[Records]
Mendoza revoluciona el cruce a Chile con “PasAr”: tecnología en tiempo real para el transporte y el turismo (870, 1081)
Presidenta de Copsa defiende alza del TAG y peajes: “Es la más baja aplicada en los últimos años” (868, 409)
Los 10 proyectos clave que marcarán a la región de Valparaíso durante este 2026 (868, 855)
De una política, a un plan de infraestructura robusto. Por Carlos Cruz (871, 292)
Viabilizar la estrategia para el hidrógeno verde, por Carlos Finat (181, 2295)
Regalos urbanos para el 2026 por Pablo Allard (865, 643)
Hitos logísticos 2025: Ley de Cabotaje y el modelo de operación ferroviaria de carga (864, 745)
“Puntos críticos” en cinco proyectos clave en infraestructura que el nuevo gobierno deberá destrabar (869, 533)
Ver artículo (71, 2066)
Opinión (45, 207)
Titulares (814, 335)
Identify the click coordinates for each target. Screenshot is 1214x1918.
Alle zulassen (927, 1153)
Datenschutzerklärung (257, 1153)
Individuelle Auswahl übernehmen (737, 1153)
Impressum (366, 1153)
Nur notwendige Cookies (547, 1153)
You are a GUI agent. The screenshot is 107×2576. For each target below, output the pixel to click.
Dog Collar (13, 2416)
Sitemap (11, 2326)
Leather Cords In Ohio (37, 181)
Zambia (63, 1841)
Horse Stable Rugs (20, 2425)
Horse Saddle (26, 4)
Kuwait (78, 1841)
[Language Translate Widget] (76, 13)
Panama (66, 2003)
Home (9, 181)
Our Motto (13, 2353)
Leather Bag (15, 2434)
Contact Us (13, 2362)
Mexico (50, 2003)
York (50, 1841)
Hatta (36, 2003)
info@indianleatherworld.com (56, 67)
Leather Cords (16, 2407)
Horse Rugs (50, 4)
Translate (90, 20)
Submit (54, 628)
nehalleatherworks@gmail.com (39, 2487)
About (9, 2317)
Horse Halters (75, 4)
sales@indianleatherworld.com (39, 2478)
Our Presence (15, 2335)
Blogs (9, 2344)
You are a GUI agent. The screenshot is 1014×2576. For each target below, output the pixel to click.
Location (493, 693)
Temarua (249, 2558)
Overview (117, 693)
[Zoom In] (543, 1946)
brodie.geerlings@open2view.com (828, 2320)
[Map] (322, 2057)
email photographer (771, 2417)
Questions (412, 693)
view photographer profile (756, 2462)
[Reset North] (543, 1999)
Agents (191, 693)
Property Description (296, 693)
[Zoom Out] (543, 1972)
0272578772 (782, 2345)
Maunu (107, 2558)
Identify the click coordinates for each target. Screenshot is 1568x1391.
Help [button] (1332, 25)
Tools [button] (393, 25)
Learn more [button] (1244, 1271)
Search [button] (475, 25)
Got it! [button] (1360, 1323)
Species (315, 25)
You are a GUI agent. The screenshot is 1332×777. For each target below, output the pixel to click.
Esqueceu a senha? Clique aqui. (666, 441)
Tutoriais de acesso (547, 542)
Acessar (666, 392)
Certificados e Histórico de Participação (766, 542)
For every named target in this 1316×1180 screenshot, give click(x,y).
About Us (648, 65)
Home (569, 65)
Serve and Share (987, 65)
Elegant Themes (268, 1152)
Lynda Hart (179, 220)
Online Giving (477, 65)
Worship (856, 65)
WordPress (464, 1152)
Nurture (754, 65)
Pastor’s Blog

## Exercise details
Transcribe each of the rows above verbatim, preserving their original order.

## Solution for this task
Mendoza revoluciona el cruce a Chile con “PasAr”: tecnología en tiempo real para el transporte y el turismo (870, 1081)
Presidenta de Copsa defiende alza del TAG y peajes: “Es la más baja aplicada en los últimos años” (868, 409)
Los 10 proyectos clave que marcarán a la región de Valparaíso durante este 2026 (868, 855)
De una política, a un plan de infraestructura robusto. Por Carlos Cruz (871, 292)
Viabilizar la estrategia para el hidrógeno verde, por Carlos Finat (181, 2295)
Regalos urbanos para el 2026 por Pablo Allard (865, 643)
Hitos logísticos 2025: Ley de Cabotaje y el modelo de operación ferroviaria de carga (864, 745)
“Puntos críticos” en cinco proyectos clave en infraestructura que el nuevo gobierno deberá destrabar (869, 533)
Ver artículo (71, 2066)
Opinión (45, 207)
Titulares (814, 335)
Identify the click coordinates for each target. Screenshot is 1214x1918.
Alle zulassen (927, 1153)
Datenschutzerklärung (257, 1153)
Individuelle Auswahl übernehmen (737, 1153)
Impressum (366, 1153)
Nur notwendige Cookies (547, 1153)
You are a GUI agent. The screenshot is 107×2576. For each target below, output the pixel to click.
Dog Collar (13, 2416)
Sitemap (11, 2326)
Leather Cords In Ohio (37, 181)
Zambia (63, 1841)
Horse Stable Rugs (20, 2425)
Horse Saddle (26, 4)
Kuwait (78, 1841)
[Language Translate Widget] (76, 13)
Panama (66, 2003)
Home (9, 181)
Our Motto (13, 2353)
Leather Bag (15, 2434)
Contact Us (13, 2362)
Mexico (50, 2003)
York (50, 1841)
Hatta (36, 2003)
info@indianleatherworld.com (56, 67)
Leather Cords (16, 2407)
Horse Rugs (50, 4)
Translate (90, 20)
Submit (54, 628)
nehalleatherworks@gmail.com (39, 2487)
About (9, 2317)
Horse Halters (75, 4)
sales@indianleatherworld.com (39, 2478)
Our Presence (15, 2335)
Blogs (9, 2344)
You are a GUI agent. The screenshot is 1014×2576. For each target below, output the pixel to click.
Location (493, 693)
Temarua (249, 2558)
Overview (117, 693)
[Zoom In] (543, 1946)
brodie.geerlings@open2view.com (828, 2320)
[Map] (322, 2057)
email photographer (771, 2417)
Questions (412, 693)
view photographer profile (756, 2462)
[Reset North] (543, 1999)
Agents (191, 693)
Property Description (296, 693)
[Zoom Out] (543, 1972)
0272578772 (782, 2345)
Maunu (107, 2558)
Identify the click coordinates for each target. Screenshot is 1568x1391.
Help [button] (1332, 25)
Tools [button] (393, 25)
Learn more [button] (1244, 1271)
Search [button] (475, 25)
Got it! [button] (1360, 1323)
Species (315, 25)
You are a GUI agent. The screenshot is 1332×777. For each target below, output the pixel to click.
Esqueceu a senha? Clique aqui. (666, 441)
Tutoriais de acesso (547, 542)
Acessar (666, 392)
Certificados e Histórico de Participação (766, 542)
For every named target in this 1316×1180 screenshot, give click(x,y).
About Us (648, 65)
Home (569, 65)
Serve and Share (987, 65)
Elegant Themes (268, 1152)
Lynda Hart (179, 220)
Online Giving (477, 65)
Worship (856, 65)
WordPress (464, 1152)
Nurture (754, 65)
Pastor’s Blog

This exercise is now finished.